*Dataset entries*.
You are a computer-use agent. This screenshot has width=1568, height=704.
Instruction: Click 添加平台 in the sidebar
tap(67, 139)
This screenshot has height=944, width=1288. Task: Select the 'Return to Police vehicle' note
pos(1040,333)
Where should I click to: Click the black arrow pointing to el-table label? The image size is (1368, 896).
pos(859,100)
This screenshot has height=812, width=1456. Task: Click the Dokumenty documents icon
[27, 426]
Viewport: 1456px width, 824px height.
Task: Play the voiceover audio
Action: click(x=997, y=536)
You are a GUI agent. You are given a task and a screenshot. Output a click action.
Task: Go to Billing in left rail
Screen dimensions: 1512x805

*Required action*.
Give the entries again in full, with nothing changed.

*Result below*.
You are a computer-use agent. This screenshot has width=1568, height=704.
Instruction: Click 添加平台 in the sidebar
tap(67, 139)
This screenshot has height=944, width=1288. Task: Select the 'Return to Police vehicle' note
pos(1040,333)
Where should I click to: Click the black arrow pointing to el-table label? The image size is (1368, 896).
pos(859,100)
This screenshot has height=812, width=1456. Task: Click the Dokumenty documents icon
[27, 426]
Viewport: 1456px width, 824px height.
Task: Play the voiceover audio
Action: click(x=997, y=536)
You are a GUI agent. You are given a task and a screenshot. Output a click action.
Task: Go to Billing in left rail
Screen dimensions: 1512x805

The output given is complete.